USCDataScience / sparkler

Spark-Crawler: Apache Nutch-like crawler that runs on Apache Spark.
http://irds.usc.edu/sparkler/
Apache License 2.0
412 stars 143 forks source link
big-data distributed-systems information-retrieval nutch search search-engine solr spark tika web-crawler

Sparkler

Slack

Open in Gitpod

A web crawler is a bot program that fetches resources from the web for the sake of building applications like search engines, knowledge bases, etc. Sparkler (contraction of Spark-Crawler) is a new web crawler that makes use of recent advancements in distributed computing and information retrieval domains by conglomerating various Apache projects like Spark, Kafka, Lucene/Solr, Tika, and pf4j. Sparkler is an extensible, highly scalable, and high-performance web crawler that is an evolution of Apache Nutch and runs on Apache Spark Cluster.

NOTE:

Sparkler is being proposed to Apache Incubator. Review the proposal document and provide your suggestions here here Will be done later, eventually!
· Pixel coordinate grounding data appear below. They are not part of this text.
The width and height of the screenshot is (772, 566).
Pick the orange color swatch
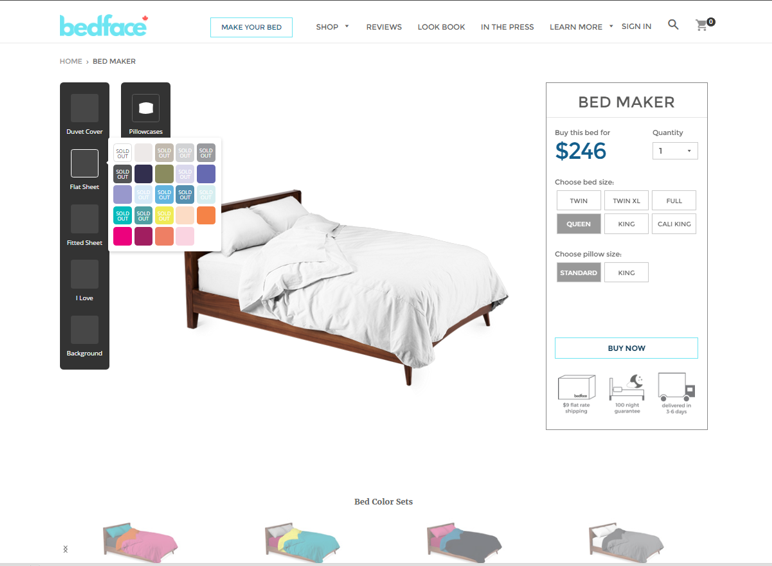(206, 216)
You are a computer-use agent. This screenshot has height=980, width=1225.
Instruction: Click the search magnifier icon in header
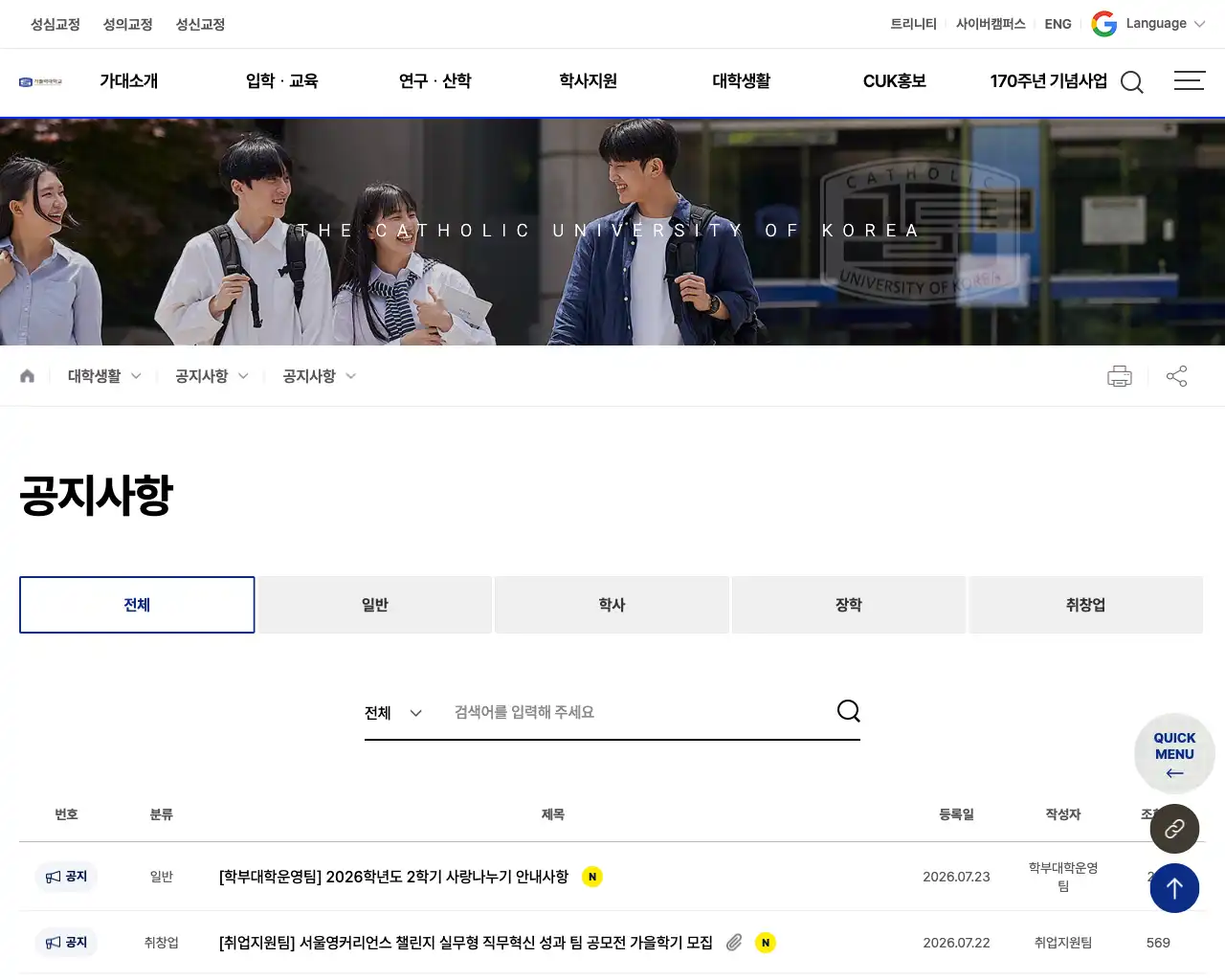point(1132,82)
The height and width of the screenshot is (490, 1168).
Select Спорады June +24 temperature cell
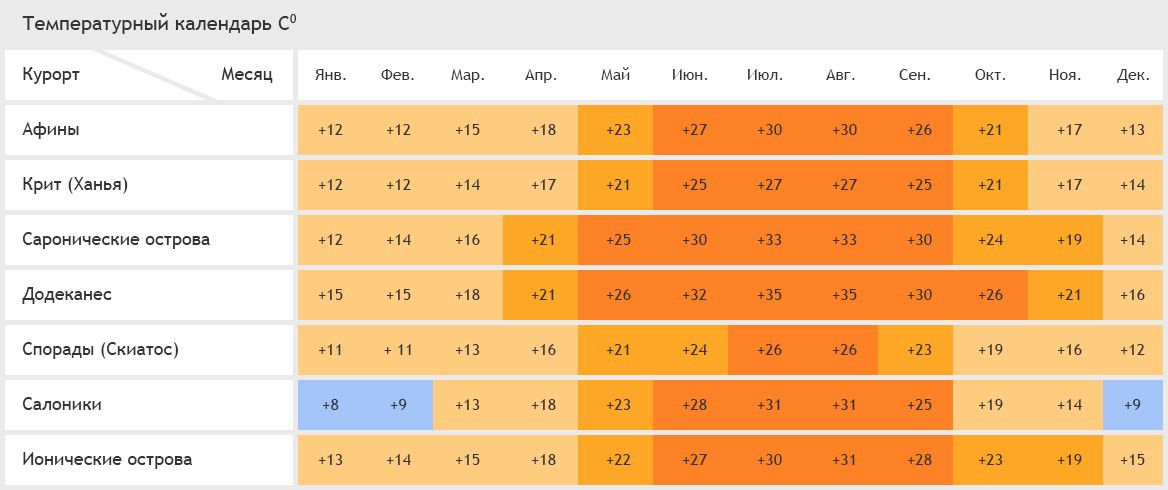690,350
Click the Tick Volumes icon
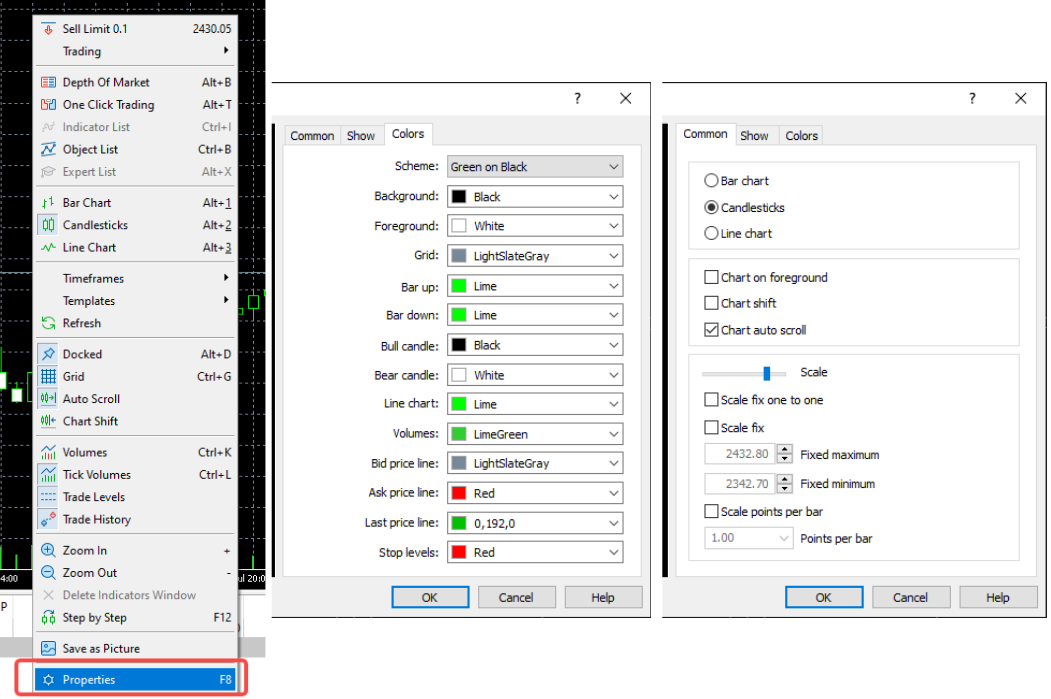 (x=47, y=475)
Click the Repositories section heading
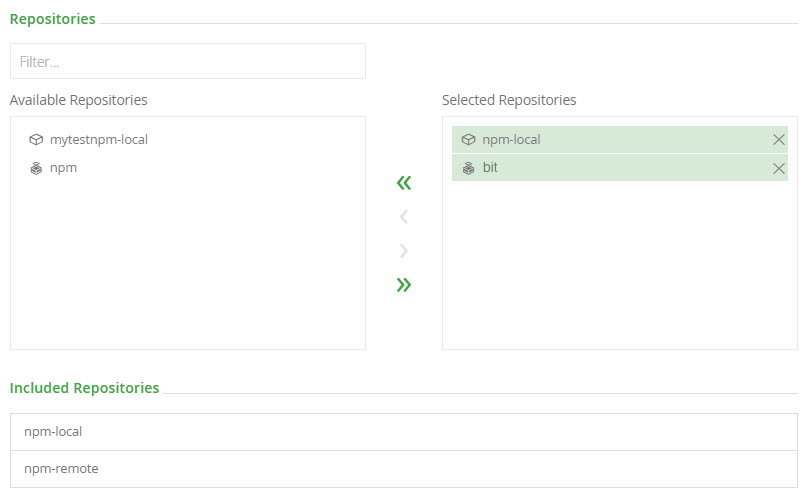 53,18
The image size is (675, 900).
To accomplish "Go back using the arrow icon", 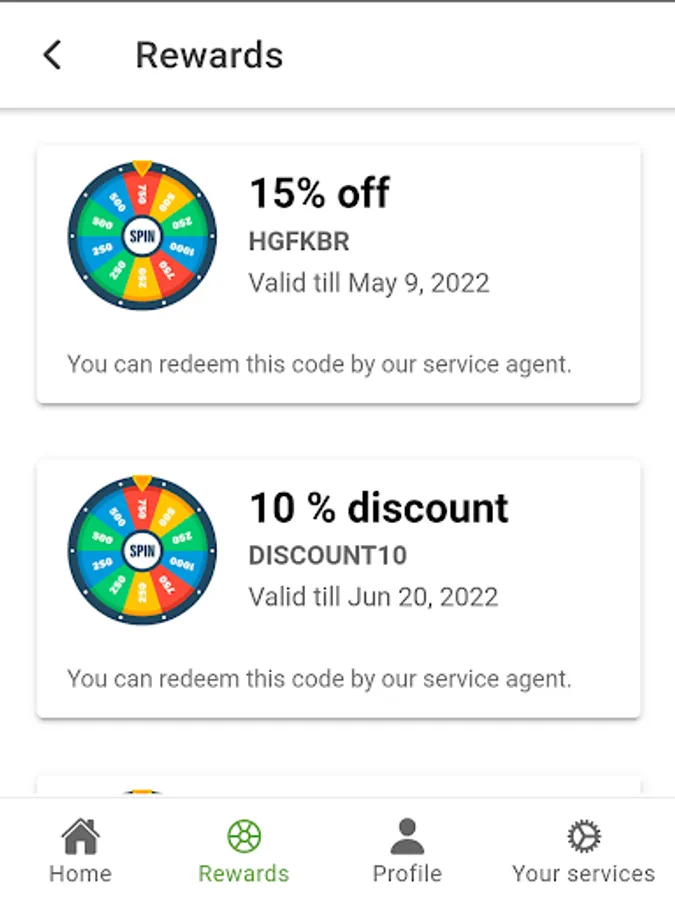I will [52, 55].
Notable features of Sparkler:

Quick Start: Running your first crawl job in minutes

To use sparkler, install docker and run the below commands:

# Step 0. Get the image
docker pull ghcr.io/uscdatascience/sparkler/sparkler:main
# Step 1. Create a volume for elastic
docker volume create elastic
# Step 1. Inject seed urls
docker run -v elastic:/elasticsearch-7.17.0/data ghcr.io/uscdatascience/sparkler/sparkler:main inject -id myid -su 'http://www.bbc.com/news'
# Step 3. Start the crawl job
docker run -v elastic:/elasticsearch-7.17.0/data ghcr.io/uscdatascience/sparkler/sparkler:main crawl -id myid -tn 100 -i 2     # id=1, top 100 URLs, do -i=2 iterations

Running Sparkler with seed urls file:

1. Follow Steps 0-1
2. Create a file name seed-urls.txt using Emacs editor as follows:     
       a. emacs sparkler/bin/seed-urls.txt 
       b. copy paste your urls 
       c. Ctrl+x Ctrl+s to save  
       d. Ctrl+x Ctrl+c to quit the editor [Reference: http://mally.stanford.edu/~sr/computing/emacs.html]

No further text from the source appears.